Se and
green tea have been shown in epidemiological, observational and preclinical studies to be inversely related to the risk of developing
colorectal cancer (CRC). However, there are limited studies to evaluate their regulatory effects on genes/
proteins that relate to CRC
oncogenesis in human subjects, such as
selenoproteins, WNT signalling pathway,
inflammation and methylation. This study examined the effects of supplementation of Se using Brazil nuts and
green tea extract (GTE) capsules, alone and in combination, on targeted
biomarkers. In total, thirty-two volunteers (>50 years of age) with plasma Se≤1·36 µmol/l were randomised to one of three treatment groups: nine to Se (approximately 48 µg/d) as six Brazil nuts, eleven to four GTE capsules (800 mg (-)-epigallocatechin-3-gallate) and twelve to a combination of Brazil nuts and GTE. Blood and rectal biopsies were obtained before and after each intervention. Plasma Se levels, rectal
selenoprotein P (SePP) and β-
catenin mRNA increased significantly in subjects consuming Brazil nuts alone or in combination, whereas rectal
DNA methyltransferase (DNMT1) and NF-κB
mRNA were reduced significantly in subjects consuming GTE alone or in combination.

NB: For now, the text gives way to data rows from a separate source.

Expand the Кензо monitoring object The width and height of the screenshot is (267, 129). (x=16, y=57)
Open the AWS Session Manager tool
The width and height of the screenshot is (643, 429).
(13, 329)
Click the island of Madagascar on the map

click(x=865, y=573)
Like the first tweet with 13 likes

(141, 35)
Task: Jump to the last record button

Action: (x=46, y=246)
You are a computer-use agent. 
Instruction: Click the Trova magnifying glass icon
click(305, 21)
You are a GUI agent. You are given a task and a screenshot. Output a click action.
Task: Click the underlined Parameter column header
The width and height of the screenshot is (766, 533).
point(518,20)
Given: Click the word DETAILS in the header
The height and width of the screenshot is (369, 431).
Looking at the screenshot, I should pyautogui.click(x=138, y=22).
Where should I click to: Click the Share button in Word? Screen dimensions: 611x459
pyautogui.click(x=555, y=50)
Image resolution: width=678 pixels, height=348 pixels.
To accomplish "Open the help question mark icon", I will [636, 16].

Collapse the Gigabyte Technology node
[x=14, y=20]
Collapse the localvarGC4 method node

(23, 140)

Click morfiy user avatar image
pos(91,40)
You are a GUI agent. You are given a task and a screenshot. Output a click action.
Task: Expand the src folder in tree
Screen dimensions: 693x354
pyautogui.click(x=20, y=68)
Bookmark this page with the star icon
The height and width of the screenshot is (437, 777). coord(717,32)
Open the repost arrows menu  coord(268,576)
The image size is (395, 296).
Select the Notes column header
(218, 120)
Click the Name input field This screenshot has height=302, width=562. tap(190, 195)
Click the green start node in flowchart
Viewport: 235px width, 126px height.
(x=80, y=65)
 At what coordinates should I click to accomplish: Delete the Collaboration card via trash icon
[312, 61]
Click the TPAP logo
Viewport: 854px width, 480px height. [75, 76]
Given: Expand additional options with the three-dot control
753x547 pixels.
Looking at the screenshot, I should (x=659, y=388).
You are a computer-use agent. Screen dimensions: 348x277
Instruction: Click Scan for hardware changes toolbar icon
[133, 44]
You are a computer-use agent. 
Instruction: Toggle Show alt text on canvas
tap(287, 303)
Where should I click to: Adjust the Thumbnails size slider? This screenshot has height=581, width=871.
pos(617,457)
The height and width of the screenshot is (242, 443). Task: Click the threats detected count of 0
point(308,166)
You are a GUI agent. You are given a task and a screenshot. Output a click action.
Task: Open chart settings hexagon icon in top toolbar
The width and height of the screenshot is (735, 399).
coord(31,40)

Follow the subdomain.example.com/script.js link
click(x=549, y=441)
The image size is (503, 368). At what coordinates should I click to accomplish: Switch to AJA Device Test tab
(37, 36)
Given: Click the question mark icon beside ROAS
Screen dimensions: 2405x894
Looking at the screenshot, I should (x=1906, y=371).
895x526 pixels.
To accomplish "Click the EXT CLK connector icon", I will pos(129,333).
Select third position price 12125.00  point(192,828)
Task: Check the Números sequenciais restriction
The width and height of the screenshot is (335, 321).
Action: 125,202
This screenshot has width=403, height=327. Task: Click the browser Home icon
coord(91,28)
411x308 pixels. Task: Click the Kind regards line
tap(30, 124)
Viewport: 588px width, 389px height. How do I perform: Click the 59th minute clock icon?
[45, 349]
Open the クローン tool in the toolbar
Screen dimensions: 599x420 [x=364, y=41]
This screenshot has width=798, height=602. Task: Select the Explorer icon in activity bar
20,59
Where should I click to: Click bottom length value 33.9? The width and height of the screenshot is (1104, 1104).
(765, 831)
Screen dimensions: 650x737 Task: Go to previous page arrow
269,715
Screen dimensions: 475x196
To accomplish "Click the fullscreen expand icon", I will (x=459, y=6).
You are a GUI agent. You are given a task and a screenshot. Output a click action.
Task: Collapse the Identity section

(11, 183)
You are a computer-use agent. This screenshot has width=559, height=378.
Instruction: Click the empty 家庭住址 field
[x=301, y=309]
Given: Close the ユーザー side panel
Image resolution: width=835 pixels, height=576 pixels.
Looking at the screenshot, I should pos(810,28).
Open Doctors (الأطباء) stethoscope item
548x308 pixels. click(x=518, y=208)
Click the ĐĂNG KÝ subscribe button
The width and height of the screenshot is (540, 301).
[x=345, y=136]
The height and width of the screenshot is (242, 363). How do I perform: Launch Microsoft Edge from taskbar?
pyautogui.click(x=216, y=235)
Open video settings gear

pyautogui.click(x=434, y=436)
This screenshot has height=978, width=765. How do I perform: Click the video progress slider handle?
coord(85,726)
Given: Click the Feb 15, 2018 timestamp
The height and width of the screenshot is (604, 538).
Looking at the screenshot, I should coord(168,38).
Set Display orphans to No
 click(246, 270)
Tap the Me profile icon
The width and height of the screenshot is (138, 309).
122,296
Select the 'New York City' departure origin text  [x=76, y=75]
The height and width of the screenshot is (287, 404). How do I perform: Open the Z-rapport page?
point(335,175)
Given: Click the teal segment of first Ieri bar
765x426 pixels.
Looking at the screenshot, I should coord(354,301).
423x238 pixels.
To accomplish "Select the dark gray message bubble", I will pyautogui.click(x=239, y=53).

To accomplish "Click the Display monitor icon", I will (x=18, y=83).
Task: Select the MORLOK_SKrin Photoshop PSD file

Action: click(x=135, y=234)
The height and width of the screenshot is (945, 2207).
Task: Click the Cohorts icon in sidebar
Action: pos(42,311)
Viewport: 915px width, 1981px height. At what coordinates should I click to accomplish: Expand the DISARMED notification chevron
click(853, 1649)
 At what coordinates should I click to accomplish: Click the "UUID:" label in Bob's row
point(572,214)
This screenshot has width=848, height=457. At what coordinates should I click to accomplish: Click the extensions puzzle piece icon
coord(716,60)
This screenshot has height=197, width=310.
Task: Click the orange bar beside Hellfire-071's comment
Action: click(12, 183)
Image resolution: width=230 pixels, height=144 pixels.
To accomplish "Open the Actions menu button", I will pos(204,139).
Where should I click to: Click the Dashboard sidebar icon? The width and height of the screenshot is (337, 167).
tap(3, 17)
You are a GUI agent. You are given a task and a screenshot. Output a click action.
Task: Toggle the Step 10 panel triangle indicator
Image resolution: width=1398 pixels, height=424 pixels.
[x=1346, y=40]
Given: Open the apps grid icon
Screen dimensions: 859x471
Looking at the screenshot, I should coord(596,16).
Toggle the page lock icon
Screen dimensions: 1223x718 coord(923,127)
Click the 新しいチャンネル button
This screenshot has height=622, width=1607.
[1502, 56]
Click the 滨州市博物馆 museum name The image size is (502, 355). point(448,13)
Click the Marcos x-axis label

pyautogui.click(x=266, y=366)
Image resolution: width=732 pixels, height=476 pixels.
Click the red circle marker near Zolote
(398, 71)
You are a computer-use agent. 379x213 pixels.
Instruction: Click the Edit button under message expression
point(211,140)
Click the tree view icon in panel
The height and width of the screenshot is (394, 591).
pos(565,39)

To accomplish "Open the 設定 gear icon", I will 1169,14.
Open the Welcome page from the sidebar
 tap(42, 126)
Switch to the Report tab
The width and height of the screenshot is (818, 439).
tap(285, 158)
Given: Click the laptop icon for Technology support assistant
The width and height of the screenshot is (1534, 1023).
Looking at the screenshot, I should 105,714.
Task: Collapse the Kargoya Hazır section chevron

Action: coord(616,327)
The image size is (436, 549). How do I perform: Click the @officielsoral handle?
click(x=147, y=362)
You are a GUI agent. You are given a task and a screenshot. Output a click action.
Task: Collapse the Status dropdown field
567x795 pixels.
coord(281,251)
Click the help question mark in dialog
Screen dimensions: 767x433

None of the interventions significantly affected rectal acetylated
histone H3 or Ki-67 expression at the
protein level or plasma
C-reactive protein. Effects of the combination of Brazil nuts and GTE did not differ from what would be expected from either agent alone. In conclusion, supplementation of Brazil nuts and/or GTE regulates targeted
biomarkers related to CRC
oncogenesis, specifically genes associated with
selenoproteins (SePP), WNT signalling (β-
catenin),
inflammation (NF-κB) and methylation (DNMT1). Their combination does not appear to provide additional effects compared with either agent alone.